Biotech company secures £28M for arthritis testing
NodThera, a Cambridge based biotech Company locked in £28M in funding this week. They work on medication for treating medical conditions driven by chronic inflammation. The additional funds will enable them to develop its therapies for cancer, cardiovascular diseases and immune conditions such as arthritis.  Their leading project is focused on developing inhibitors of the NLRP3 inflammasome for the treatment of inflammatory and neuroinflammatory diseases.

Babylon is back in the news again… this time for passing medical exams! 
No deal this week for Babylon, but they did pass their medical exam! According to Babylon, their chatbot is able to diagnose medical conditions as accurately as a GPs (I.e. Humans). It revealed the artificial intelligence bot at an event held at the Royal College of Physicians. The chatbot AI has been tested on what Babylon said was a representative set of questions from the Membership of the Royal College of General Practitioners exam. Babylon said that the first time its AI sat the exam, it achieved a score of 81%.

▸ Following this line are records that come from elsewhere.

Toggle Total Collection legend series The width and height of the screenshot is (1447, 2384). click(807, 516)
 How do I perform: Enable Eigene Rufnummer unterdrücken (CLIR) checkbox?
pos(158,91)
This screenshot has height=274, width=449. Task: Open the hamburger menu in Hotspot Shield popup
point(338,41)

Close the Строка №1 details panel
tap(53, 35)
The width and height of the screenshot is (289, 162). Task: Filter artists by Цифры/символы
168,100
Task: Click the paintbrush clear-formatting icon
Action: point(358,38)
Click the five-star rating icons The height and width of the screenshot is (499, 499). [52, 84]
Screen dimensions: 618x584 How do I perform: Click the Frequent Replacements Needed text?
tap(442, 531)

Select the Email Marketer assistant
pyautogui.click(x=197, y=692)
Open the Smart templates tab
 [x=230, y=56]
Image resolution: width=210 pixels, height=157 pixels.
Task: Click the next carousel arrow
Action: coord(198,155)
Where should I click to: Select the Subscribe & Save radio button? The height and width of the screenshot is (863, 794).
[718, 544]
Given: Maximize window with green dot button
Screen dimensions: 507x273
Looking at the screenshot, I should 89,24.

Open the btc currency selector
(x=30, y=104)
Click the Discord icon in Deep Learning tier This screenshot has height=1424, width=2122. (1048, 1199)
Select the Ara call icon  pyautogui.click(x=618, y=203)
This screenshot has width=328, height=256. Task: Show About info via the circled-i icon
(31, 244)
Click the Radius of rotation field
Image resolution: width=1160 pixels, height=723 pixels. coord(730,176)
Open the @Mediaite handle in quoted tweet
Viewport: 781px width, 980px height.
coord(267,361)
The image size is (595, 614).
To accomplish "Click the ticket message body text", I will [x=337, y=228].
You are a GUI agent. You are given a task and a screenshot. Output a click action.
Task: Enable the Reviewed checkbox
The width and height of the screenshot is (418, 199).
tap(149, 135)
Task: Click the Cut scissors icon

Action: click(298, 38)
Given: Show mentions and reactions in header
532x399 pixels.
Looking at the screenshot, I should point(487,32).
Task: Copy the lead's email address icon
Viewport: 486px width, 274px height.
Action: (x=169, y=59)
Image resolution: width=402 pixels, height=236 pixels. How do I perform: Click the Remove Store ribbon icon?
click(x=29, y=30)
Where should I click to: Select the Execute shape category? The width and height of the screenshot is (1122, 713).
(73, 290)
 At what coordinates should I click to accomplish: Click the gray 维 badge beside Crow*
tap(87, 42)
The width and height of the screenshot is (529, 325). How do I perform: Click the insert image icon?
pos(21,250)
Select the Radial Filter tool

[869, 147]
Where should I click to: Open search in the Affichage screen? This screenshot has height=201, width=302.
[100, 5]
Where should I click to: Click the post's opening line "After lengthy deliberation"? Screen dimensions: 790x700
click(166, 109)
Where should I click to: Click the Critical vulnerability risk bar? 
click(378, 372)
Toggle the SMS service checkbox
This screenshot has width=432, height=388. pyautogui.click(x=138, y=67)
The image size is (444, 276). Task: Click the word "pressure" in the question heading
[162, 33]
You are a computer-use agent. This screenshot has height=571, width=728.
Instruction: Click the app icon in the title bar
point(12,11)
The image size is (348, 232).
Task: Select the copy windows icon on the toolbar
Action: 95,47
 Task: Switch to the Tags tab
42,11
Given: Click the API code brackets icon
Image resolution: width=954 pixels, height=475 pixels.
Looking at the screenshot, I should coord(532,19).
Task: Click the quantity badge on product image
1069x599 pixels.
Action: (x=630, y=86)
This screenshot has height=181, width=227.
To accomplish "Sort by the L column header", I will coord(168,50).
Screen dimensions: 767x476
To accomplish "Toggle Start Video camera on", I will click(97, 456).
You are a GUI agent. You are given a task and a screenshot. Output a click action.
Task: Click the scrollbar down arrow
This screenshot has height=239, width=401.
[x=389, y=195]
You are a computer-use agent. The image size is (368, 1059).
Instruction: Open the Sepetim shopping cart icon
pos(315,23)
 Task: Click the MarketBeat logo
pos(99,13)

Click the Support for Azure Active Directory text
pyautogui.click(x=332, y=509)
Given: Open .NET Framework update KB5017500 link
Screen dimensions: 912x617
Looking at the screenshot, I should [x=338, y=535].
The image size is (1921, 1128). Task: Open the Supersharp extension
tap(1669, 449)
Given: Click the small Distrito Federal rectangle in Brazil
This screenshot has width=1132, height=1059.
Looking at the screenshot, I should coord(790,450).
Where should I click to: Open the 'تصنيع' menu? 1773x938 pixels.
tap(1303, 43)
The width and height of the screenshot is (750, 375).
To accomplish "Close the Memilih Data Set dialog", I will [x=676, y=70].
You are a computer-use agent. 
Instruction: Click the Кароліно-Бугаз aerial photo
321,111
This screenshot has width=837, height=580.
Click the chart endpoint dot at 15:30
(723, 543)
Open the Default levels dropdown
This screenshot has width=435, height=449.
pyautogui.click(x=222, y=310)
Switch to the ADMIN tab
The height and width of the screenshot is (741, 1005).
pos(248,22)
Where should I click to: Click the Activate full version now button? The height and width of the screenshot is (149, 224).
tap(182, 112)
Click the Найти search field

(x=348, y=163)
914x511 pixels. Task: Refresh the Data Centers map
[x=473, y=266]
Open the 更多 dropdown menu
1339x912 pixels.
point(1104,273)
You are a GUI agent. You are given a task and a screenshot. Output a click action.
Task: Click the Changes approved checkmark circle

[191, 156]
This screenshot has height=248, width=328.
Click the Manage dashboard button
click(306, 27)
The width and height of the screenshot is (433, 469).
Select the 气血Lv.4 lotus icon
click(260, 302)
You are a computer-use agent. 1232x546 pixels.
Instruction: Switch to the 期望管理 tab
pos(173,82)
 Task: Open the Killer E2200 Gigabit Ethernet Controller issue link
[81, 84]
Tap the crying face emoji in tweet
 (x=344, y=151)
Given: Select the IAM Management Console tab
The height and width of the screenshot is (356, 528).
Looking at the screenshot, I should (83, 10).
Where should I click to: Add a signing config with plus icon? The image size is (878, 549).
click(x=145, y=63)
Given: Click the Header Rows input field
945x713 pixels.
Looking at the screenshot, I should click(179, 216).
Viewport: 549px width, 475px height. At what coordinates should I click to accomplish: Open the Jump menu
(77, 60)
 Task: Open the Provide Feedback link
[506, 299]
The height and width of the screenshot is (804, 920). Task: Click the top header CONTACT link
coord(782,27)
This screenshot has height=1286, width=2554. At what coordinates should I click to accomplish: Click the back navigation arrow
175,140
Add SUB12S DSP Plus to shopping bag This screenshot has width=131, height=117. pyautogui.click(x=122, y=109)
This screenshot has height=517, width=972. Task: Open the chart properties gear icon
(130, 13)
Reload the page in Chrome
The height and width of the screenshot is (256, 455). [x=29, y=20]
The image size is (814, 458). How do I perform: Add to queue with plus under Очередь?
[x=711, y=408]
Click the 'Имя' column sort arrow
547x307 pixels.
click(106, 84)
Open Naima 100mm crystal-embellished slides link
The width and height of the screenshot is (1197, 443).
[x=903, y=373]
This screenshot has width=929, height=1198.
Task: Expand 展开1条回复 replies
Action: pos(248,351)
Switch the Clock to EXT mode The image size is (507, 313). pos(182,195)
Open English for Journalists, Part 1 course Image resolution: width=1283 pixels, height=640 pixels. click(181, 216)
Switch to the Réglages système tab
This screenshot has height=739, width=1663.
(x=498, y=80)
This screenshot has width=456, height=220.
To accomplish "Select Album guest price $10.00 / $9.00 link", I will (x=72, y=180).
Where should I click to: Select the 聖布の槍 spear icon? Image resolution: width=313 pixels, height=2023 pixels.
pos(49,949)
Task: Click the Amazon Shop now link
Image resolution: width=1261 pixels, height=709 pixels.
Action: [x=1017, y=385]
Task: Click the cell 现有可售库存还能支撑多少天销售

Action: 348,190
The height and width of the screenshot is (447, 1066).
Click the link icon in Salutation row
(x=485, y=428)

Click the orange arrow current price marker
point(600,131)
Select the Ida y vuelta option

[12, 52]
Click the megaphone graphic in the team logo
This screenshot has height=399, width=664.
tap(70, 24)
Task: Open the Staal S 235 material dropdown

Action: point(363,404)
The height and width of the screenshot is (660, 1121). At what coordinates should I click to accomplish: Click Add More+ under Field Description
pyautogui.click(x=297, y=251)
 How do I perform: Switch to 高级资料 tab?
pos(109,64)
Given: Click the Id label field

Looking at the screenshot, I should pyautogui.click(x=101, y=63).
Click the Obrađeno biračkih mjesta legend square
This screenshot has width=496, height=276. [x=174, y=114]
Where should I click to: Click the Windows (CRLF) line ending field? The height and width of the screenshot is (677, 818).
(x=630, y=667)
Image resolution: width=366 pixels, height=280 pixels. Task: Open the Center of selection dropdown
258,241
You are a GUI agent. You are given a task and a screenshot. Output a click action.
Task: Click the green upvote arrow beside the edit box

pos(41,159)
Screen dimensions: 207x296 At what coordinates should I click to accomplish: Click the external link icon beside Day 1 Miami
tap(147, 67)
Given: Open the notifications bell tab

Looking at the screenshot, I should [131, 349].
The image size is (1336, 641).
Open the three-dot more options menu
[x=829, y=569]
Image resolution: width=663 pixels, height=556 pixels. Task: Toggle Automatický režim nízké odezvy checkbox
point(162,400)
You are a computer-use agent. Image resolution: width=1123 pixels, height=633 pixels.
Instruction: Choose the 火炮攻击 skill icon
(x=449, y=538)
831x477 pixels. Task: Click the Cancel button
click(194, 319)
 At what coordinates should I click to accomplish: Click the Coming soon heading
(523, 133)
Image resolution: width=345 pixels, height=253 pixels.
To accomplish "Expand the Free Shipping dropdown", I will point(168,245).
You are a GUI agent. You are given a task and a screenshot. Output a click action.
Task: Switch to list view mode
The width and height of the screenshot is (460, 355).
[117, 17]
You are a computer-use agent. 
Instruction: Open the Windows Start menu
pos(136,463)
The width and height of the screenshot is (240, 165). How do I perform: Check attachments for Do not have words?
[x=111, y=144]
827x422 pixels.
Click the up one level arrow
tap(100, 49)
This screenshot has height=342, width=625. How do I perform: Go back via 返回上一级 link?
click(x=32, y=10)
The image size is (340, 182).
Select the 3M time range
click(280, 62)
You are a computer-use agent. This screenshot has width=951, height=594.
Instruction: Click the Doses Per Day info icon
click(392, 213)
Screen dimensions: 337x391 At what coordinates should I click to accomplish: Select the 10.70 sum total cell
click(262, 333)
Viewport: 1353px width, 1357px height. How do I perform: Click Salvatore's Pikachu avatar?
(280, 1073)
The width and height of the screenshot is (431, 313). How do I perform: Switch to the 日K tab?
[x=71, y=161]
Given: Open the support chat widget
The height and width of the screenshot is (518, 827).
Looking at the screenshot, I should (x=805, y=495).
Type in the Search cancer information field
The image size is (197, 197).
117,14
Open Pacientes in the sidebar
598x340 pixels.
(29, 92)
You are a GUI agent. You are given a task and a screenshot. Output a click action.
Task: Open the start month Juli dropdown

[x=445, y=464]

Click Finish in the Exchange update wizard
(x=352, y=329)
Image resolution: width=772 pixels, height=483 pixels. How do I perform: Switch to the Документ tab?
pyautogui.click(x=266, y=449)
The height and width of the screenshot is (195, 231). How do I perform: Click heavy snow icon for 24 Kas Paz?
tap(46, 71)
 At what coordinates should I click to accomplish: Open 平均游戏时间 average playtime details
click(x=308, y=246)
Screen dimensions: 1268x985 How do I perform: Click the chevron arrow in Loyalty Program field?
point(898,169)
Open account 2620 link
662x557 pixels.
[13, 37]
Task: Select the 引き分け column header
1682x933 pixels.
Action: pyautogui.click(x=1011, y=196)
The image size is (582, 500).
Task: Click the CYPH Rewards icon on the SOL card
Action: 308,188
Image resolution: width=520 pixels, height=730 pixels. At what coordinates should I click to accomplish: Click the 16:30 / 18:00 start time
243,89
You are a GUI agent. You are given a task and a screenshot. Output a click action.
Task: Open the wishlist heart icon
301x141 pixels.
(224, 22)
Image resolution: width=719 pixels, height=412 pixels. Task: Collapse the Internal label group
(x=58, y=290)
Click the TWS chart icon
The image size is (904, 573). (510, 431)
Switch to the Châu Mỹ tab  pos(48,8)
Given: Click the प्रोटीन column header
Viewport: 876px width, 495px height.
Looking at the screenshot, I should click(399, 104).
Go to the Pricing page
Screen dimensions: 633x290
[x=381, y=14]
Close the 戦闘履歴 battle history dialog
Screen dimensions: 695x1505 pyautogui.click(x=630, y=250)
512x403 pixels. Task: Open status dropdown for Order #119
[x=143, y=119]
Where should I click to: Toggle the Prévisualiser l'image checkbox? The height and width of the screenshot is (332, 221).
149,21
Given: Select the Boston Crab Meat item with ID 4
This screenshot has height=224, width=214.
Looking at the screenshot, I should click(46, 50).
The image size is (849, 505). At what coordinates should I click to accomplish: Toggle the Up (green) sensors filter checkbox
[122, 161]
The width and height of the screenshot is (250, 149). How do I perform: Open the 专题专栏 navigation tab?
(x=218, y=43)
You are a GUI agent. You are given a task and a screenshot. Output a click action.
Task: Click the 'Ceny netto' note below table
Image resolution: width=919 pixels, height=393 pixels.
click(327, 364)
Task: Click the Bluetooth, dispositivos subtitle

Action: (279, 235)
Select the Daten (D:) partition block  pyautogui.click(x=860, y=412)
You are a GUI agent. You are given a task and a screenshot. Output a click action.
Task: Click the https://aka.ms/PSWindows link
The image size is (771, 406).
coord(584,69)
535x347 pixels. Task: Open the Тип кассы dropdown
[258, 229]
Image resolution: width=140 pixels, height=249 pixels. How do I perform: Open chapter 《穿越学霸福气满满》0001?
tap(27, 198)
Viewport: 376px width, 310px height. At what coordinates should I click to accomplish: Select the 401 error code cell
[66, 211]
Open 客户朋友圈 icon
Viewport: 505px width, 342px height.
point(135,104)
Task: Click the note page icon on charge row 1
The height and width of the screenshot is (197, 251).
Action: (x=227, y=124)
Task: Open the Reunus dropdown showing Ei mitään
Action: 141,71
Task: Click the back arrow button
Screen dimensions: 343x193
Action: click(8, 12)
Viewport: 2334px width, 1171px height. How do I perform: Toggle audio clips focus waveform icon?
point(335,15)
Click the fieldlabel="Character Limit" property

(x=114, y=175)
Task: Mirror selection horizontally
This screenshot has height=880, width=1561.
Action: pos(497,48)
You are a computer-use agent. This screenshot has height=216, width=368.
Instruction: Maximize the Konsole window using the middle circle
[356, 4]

Personalised breast cancer care to be delivered by DNA Bar Code
Treatment of breast cancer care is set to transform thanks to advances in Genetics according to scientists in Cambridge. This week it was reported that women, who have joined the Personalised Breast Cancer Programme in Cambridge, are having their genetic code mapped when diagnosed with cancer. The ability to do this is helping doctors chose the right treatment for each patient and reveal whether the cancer is becoming resistant to treatment. To date, 275 women have joined the Personalised Breast Cancer Programme in Cambridge, which was launched in 2016 with just over £1m funding from Addenbrooke’s Charitable Trust and the aim is to enroll 2,000 patients in the next 4 years.